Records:
....

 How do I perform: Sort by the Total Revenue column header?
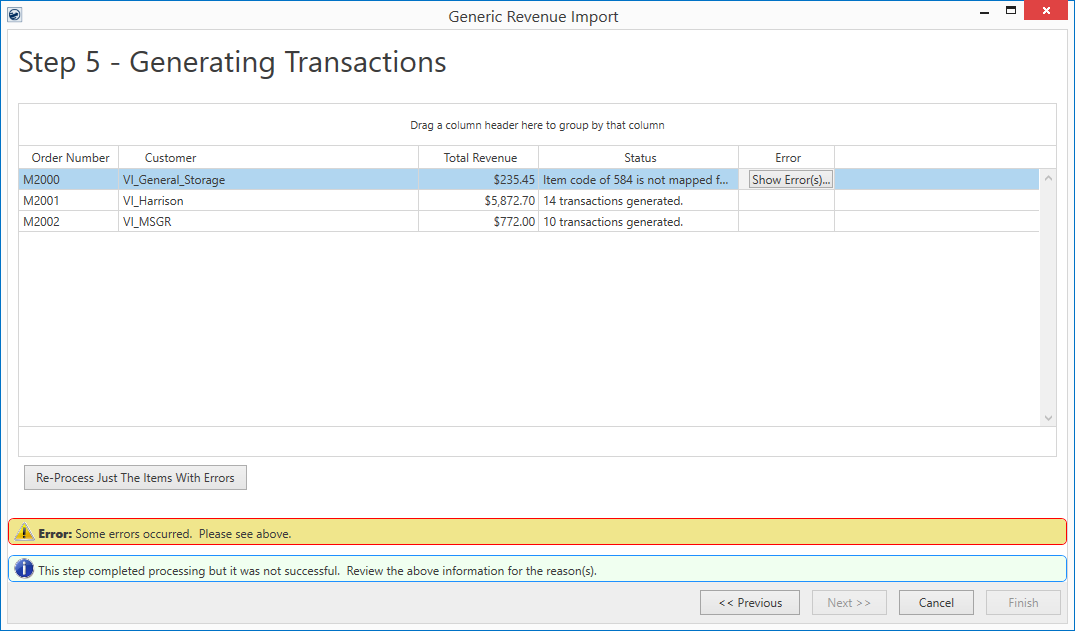(480, 158)
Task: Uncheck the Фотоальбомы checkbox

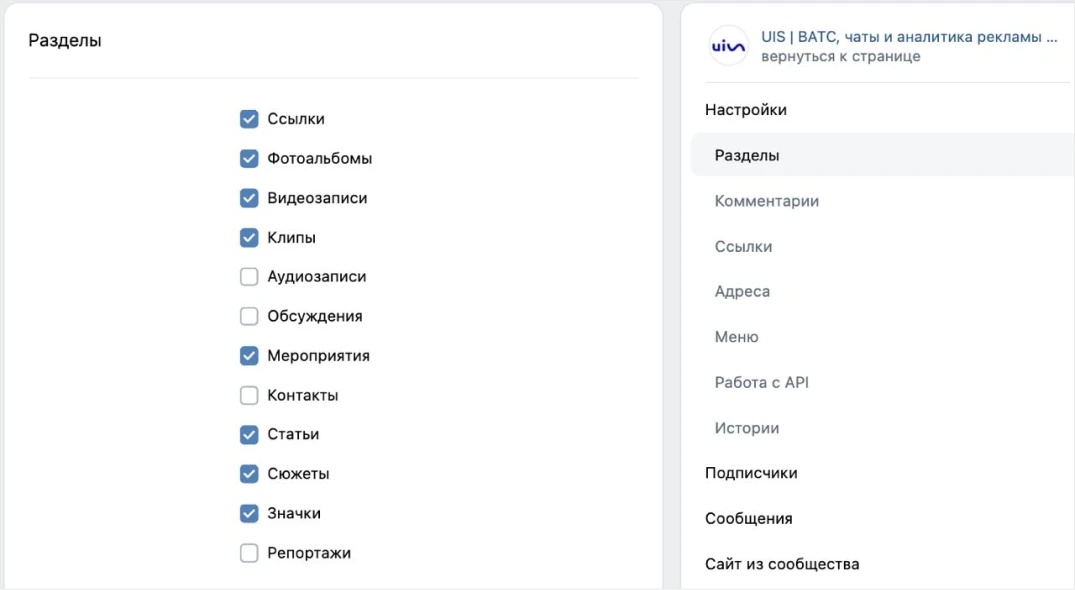Action: point(249,158)
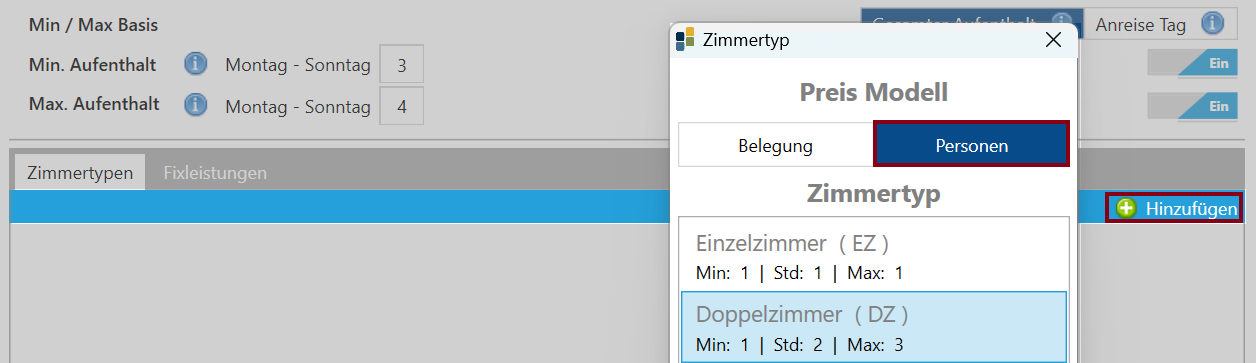Toggle the Max. Aufenthalt Ein switch
Image resolution: width=1256 pixels, height=363 pixels.
[1192, 106]
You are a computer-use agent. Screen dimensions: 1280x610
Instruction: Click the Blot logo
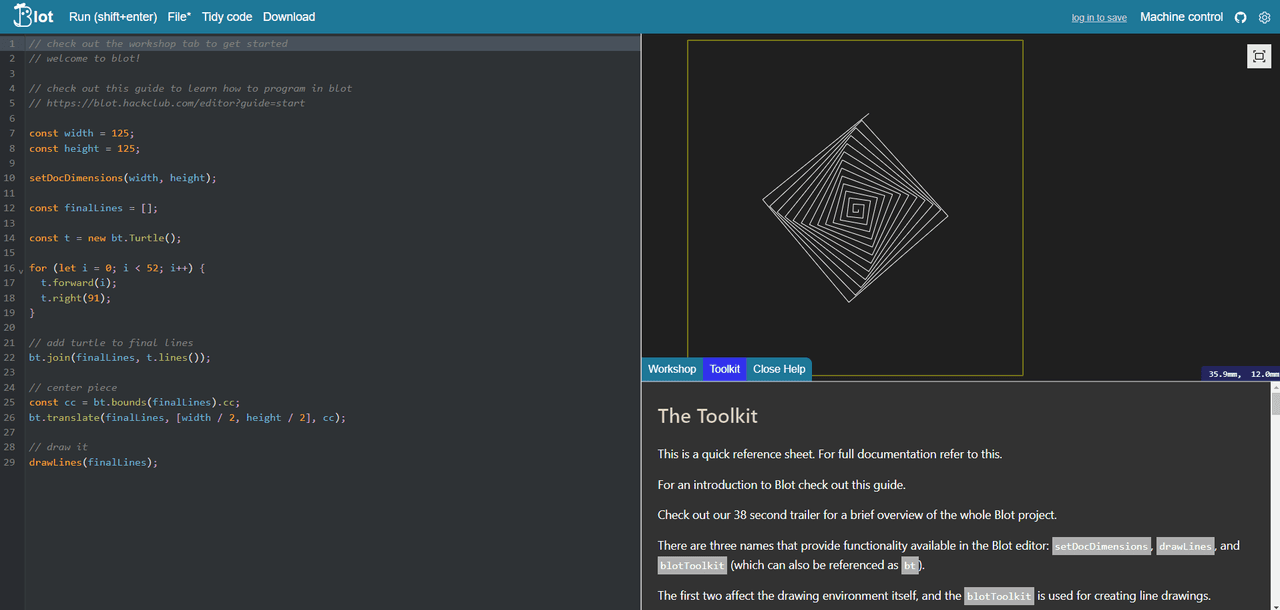(x=33, y=17)
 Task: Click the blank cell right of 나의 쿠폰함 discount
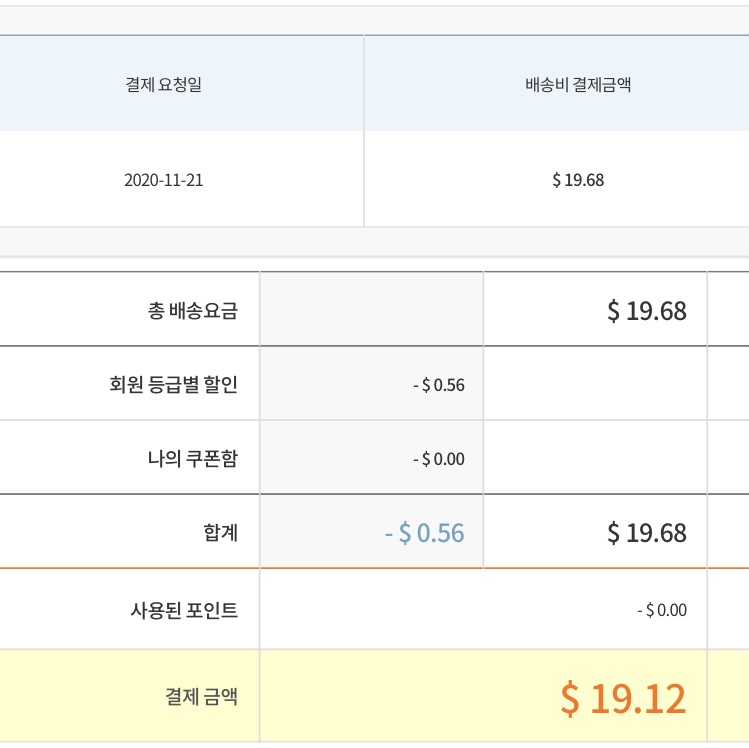click(x=594, y=459)
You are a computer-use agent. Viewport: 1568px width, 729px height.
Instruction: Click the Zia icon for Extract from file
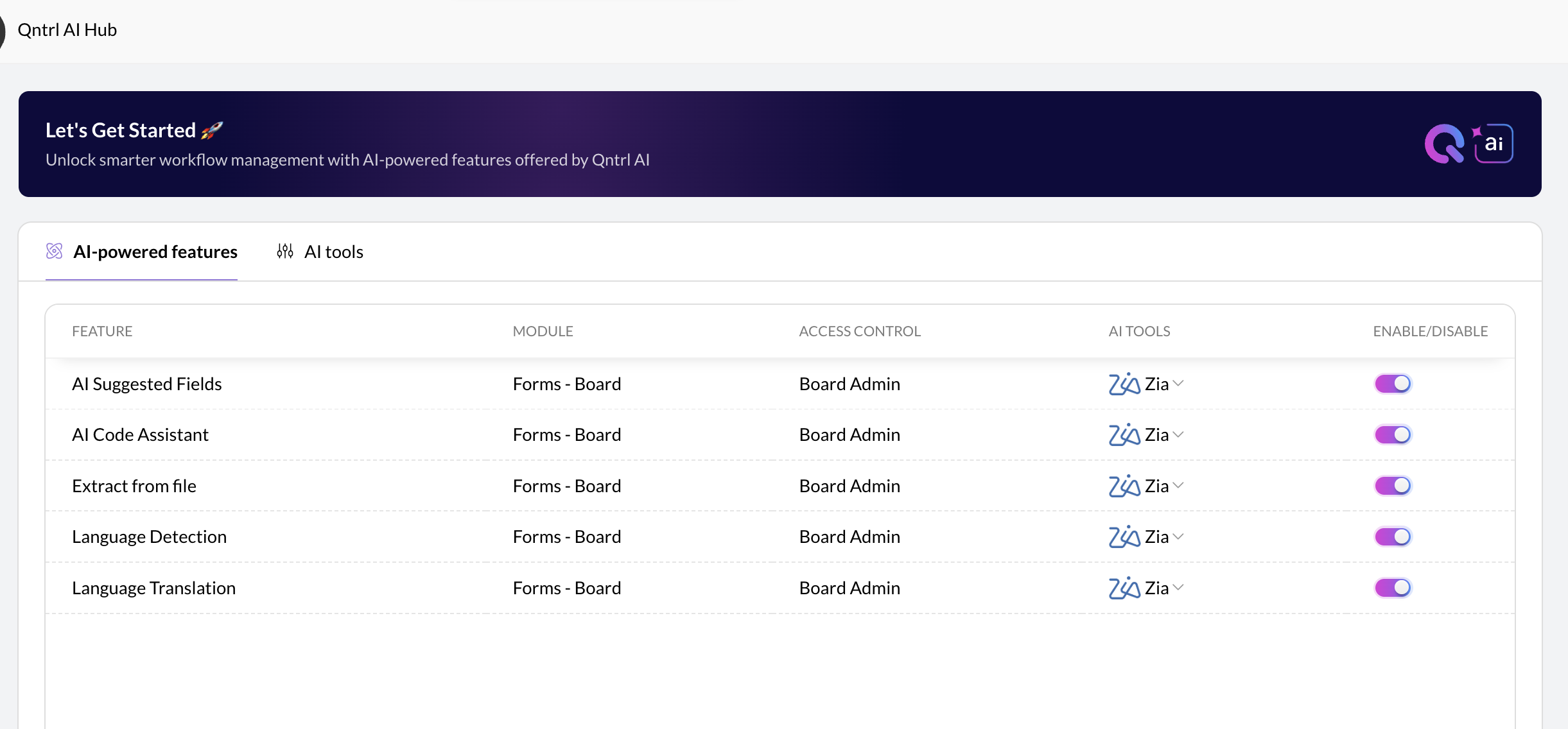click(x=1124, y=486)
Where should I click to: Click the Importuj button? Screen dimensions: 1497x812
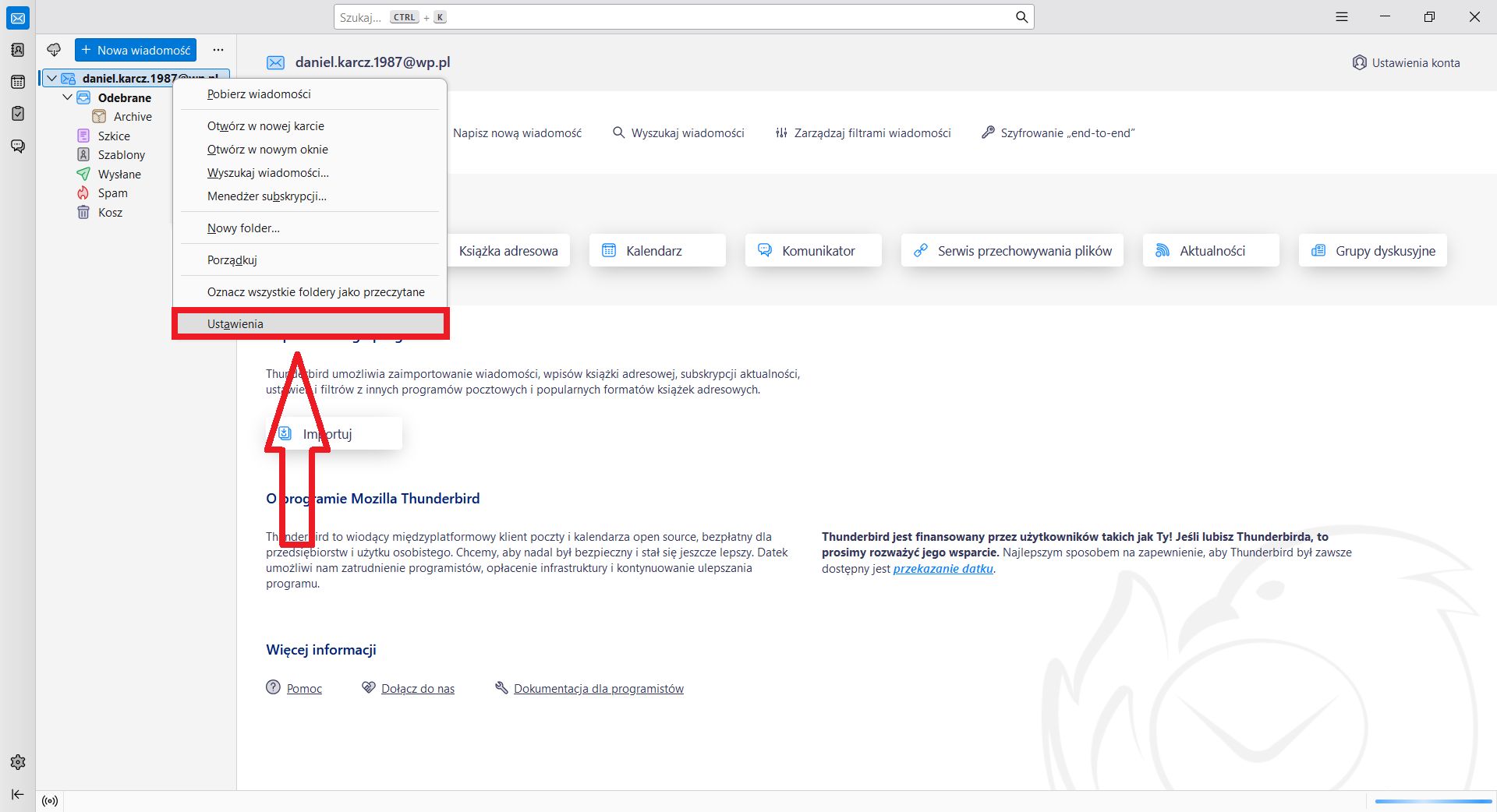(x=334, y=433)
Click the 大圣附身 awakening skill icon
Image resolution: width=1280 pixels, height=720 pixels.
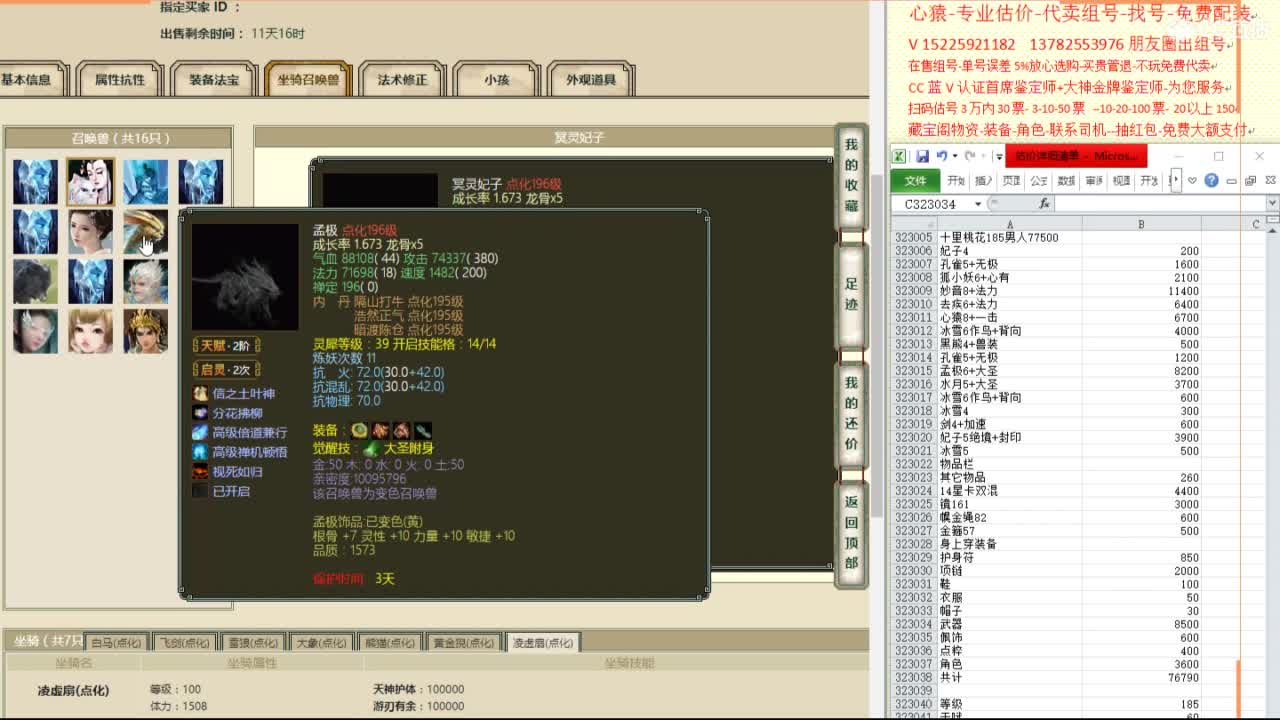[370, 448]
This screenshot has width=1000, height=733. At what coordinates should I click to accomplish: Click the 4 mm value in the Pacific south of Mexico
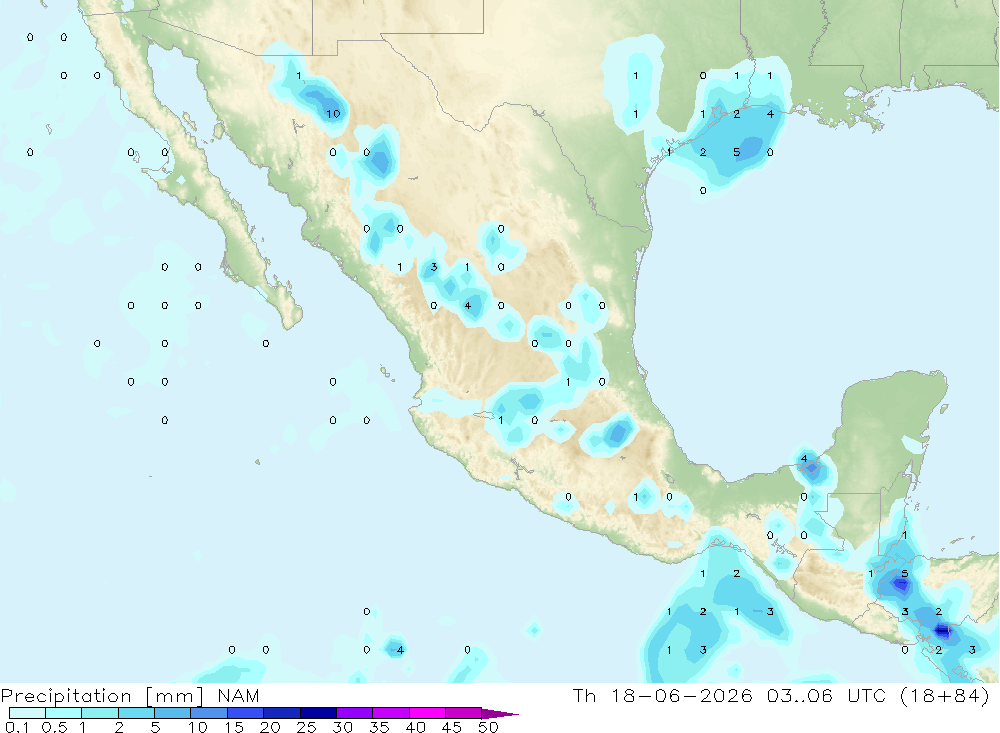[x=400, y=650]
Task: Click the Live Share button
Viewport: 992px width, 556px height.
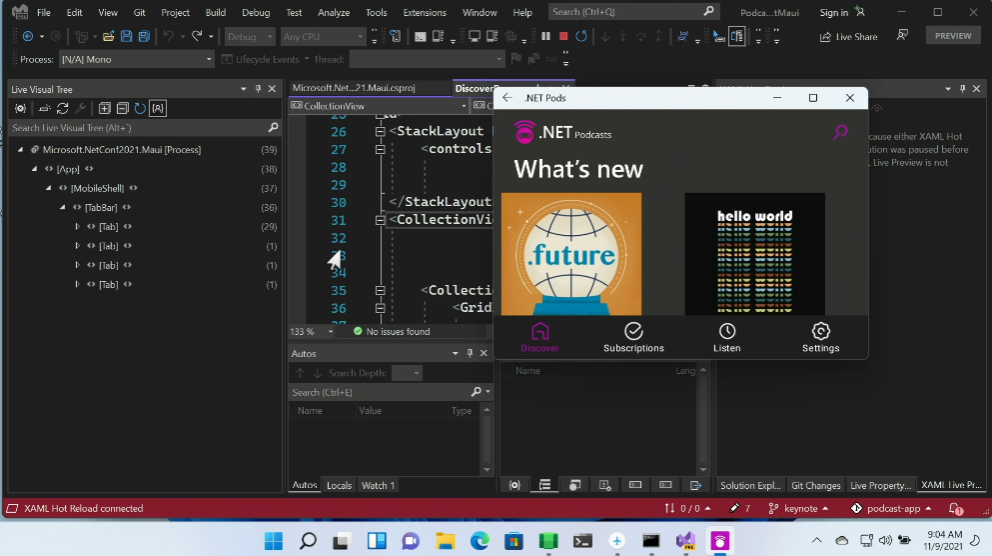Action: click(x=848, y=37)
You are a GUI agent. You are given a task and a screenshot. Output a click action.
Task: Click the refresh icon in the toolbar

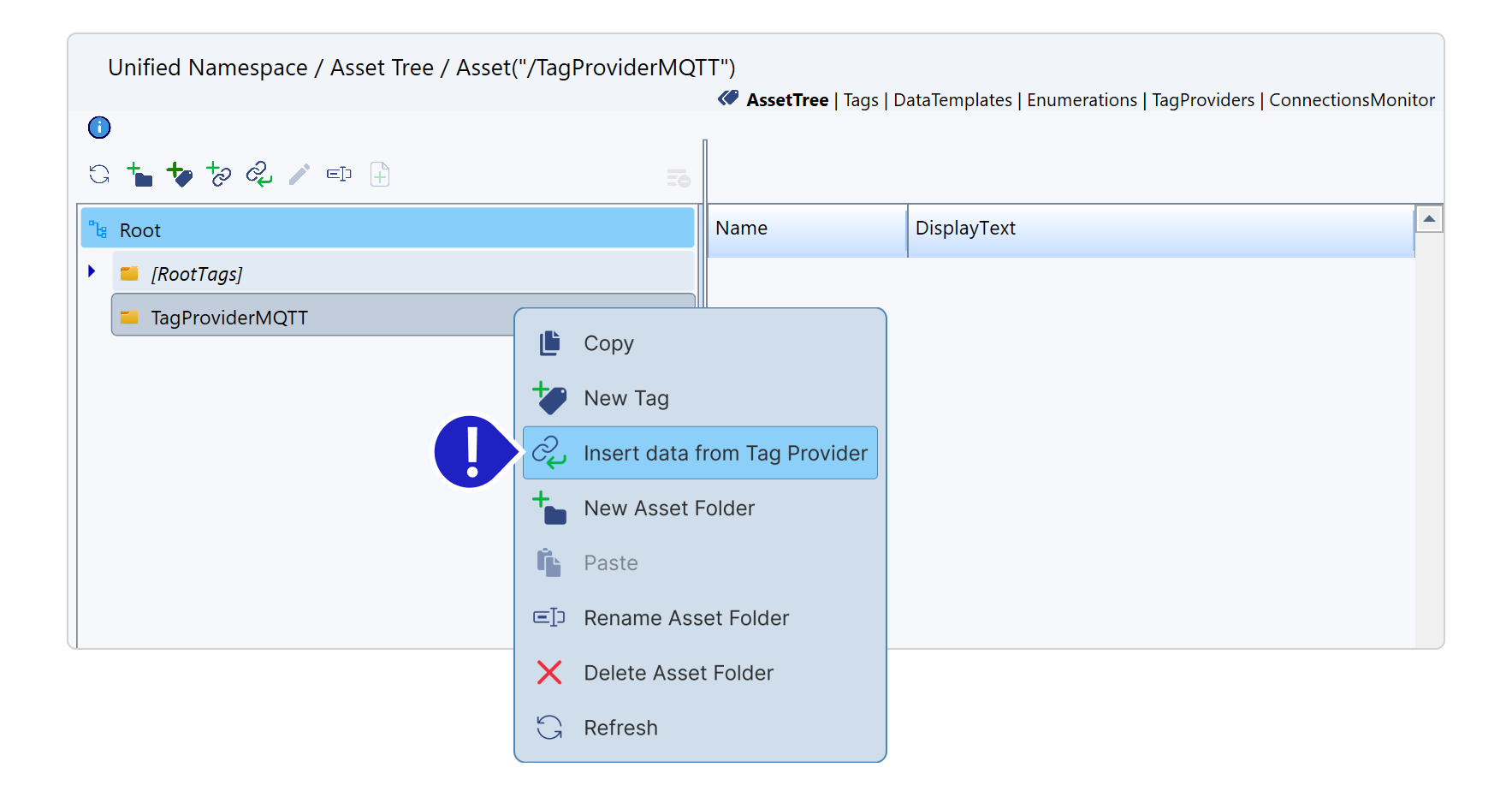pyautogui.click(x=99, y=175)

....

Stated exercise |
From the entries above, pull out every line that contains the word "agent".

The response |
You are a computer-use agent. Screen dimensions: 1280x610
You are a computer-use agent. Viewport: 1568px width, 729px height.
You are a GUI agent. You are given a task and a screenshot. Output a click action.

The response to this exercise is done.